> [Document segment]
Measurements in Cologne were done in the frequency ranges of 155−510 GHz and 1.1−1.5 THz using the Cologne mm/submm wave and THz spectrometers. An Agilent E8257D synthesizer, referenced to a rubidium standard, together with VDI (Virginia Diodes, Inc.) Amplified Multiplier Chains were employed as frequency sources. The mm/submm output radiation was guided through the 5 m double-pass glass cell (the THz radiation to the 7 m glass cell) of 10 cm in diameter and then to the detectors. We used Schottky diode detectors to detect output frequencies in the 155−510 GHz frequency region and a helium-cooled bolometer (QMC Instruments Ltd.) in the 1.1−1.5 THz frequency region. The measurements were carried out at room temperature and at a pressure of 20−40 μbar. The input frequency was modulated at 47.8 kHz in the 155−510 GHz range and at 16.7 kHz in the terahertz range. The modulation amplitude and frequency steps were adjusted to optimize the signal-to-noise ratio (S/N). The output signal from the detector was detected by a lock-in amplifier in 2f mode to give second-derivative spectra, with a time constant of 20 or 50 ms. Detailed descriptions of the spectrometers may be found in Bossa et al. (2014) and Xu et al. (2012). Methyl mercaptan (purity ≥98.0%) was purchased from Sigma Aldrich and was used without further purification. The 34S isotopic species of CH3SH was measured in natural abundance.

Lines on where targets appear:
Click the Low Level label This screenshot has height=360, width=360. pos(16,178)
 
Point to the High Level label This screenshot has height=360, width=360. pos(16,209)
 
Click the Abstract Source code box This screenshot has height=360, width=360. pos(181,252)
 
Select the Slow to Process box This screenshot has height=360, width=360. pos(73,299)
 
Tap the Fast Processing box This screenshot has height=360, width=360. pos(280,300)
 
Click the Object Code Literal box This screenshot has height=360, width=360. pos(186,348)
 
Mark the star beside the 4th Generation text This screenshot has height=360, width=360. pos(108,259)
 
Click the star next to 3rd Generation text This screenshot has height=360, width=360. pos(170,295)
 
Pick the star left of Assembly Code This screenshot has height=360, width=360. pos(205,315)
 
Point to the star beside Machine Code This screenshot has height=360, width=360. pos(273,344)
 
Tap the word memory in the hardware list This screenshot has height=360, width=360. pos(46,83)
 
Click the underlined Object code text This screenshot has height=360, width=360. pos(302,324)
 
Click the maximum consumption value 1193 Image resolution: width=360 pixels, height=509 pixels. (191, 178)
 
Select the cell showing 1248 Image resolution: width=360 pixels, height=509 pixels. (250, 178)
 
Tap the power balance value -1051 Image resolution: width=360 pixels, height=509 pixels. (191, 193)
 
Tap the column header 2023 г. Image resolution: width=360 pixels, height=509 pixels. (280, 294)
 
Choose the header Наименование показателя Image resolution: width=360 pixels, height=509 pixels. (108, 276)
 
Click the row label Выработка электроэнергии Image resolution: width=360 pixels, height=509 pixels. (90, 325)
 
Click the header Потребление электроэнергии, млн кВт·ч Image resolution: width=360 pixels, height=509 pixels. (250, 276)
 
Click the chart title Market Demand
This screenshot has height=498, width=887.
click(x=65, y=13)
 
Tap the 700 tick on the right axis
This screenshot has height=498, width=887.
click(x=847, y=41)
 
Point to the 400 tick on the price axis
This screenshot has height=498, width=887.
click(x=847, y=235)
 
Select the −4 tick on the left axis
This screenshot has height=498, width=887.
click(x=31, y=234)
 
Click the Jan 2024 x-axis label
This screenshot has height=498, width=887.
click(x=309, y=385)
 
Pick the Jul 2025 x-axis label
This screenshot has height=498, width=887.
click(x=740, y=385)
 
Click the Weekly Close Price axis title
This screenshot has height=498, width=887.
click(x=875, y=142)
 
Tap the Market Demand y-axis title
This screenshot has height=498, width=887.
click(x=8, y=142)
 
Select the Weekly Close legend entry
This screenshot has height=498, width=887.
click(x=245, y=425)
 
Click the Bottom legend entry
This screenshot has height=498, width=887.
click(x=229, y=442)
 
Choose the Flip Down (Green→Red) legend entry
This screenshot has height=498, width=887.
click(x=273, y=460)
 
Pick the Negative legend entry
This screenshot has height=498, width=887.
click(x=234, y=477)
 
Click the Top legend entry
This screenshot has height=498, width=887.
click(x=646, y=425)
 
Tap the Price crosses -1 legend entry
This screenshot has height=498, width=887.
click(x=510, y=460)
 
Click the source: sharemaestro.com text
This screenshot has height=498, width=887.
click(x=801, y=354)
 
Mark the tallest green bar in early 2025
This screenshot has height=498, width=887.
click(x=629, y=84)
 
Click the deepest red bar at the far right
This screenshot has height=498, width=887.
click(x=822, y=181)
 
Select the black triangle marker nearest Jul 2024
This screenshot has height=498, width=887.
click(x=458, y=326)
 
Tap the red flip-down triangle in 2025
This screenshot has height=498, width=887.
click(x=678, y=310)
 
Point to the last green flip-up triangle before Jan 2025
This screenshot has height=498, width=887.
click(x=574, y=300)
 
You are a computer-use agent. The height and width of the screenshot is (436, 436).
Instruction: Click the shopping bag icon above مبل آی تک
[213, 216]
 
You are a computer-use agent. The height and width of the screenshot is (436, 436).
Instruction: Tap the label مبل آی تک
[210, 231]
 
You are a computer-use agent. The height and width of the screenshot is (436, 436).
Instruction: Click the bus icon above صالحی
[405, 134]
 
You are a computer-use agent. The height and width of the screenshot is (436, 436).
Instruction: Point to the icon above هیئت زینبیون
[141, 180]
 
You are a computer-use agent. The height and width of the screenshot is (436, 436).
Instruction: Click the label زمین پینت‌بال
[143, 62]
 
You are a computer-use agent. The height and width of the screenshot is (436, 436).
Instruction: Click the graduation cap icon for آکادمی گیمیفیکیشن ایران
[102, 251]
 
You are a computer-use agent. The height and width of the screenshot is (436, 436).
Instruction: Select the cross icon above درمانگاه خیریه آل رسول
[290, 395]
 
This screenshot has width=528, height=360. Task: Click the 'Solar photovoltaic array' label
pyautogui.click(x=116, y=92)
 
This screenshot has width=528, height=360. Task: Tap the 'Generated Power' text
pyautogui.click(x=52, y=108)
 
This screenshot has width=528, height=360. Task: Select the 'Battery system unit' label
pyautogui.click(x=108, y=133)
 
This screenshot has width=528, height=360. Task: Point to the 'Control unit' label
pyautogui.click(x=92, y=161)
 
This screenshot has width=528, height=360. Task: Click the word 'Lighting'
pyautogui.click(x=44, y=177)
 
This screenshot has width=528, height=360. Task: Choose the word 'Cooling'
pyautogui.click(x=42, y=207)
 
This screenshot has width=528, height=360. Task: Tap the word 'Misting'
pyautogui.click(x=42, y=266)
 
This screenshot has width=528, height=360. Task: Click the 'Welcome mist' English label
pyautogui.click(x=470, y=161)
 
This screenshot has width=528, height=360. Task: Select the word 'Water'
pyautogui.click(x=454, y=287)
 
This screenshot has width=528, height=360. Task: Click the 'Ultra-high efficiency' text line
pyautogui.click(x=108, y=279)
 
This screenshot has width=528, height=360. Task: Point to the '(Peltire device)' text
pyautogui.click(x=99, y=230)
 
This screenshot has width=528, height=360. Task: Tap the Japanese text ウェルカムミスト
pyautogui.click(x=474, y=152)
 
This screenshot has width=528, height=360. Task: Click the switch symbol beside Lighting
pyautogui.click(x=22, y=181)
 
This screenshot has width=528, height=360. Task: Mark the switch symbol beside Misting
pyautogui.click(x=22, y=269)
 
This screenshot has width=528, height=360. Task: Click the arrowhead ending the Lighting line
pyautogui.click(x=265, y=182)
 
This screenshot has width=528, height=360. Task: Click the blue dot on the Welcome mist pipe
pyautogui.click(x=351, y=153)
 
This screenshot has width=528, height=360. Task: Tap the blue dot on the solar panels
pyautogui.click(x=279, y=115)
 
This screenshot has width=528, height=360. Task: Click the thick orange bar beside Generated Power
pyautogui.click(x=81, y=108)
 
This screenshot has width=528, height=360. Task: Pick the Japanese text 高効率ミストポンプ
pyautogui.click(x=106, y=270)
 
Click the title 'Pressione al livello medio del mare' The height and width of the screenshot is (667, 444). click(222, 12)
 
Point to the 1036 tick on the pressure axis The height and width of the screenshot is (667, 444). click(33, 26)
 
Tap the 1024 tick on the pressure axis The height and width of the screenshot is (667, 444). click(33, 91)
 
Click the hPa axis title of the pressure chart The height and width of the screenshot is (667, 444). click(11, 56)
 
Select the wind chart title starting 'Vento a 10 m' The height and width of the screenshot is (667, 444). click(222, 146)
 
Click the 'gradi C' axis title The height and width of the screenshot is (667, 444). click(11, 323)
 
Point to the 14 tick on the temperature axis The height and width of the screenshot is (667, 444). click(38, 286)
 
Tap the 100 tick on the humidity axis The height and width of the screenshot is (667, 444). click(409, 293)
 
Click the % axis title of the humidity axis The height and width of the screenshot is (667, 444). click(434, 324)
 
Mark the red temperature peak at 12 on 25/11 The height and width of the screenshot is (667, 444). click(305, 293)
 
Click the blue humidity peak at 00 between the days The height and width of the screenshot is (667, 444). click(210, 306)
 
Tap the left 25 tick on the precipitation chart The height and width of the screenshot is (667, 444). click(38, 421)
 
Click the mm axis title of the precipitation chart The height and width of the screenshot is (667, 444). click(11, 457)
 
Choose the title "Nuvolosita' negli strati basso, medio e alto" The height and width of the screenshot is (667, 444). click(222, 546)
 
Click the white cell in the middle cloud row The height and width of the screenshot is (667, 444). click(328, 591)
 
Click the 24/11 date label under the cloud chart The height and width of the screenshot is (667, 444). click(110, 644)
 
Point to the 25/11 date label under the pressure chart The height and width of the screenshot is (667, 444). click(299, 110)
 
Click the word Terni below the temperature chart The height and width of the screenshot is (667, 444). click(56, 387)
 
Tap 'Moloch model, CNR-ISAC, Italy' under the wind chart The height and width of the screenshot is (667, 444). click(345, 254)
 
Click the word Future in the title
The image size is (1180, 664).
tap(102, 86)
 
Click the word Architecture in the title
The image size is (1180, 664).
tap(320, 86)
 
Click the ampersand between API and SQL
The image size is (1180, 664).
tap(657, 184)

> [Requirement A] In the spectroscopy methods paragraph, why was the detector output passed to a lock-in amplifier in 2f mode, and why were the modulation amplitude and frequency steps adjusted?
> [Requirement B] According to the spectroscopy methods paragraph, at what pressure were the measurements carried out?
> [Requirement C] Continue the methyl mercaptan measurement description from the last sentence shown.

> [Exercise output A] The lock-in amplifier was run in 2f mode to produce second-derivative spectra. The modulation amplitude and frequency steps were adjusted to optimize the signal-to-noise ratio.

> [Exercise output B] They were carried out at a pressure of 20−40 μbar.

> [Exercise output C]
Measurements in Kharkiv were done in the frequency range of 49−150 GHz using the automated spectrometer of the Institute of Radio Astronomy of NASU (Alekseev et al. 2012). The synthesis of the frequencies in the millimeter wave range was carried out by a two-step frequency multiplication of a reference synthesizer in two phase-lock-loop (PLL) stages. The reference synthesizer is a computer-controlled direct digital synthesizer (DDS AD9851), whose output is upconverted into the 385−430 MHz frequency range. At the first multiplication stage a klystron operating in the 3.4−5.2 GHz frequency range with a narrowband (1 kHz) PLL system was used. At the second multiplication stage, an Istok backward wave oscillator (BWO) was locked to a harmonic of the klystron. A set of BWOs was used to cover the frequency range from 49 to 149 GHz. The input frequency was modulated at 11.16 kHz and the output signal from the detector was detected by a lock-in amplifier in 1f mode to give first-derivative spectra. The measurements were carried out at room temperature and at a pressure of 10−20 μbar. The uncertainty of the measurements was estimated to be 10 kHz for a relatively strong isolated line (S/N >  10), 30 kHz for weak lines (2 <  S/N <  10), and 100 kHz for very weak lines (S/N <  2). Methyl mercaptan was synthesized from a 21% water solution of sodium thiomethoxide CH3SNa (purchased from Sigma Aldrich and used without further purification). The 34S isotopic species of CH3SH was measured in natural abundance.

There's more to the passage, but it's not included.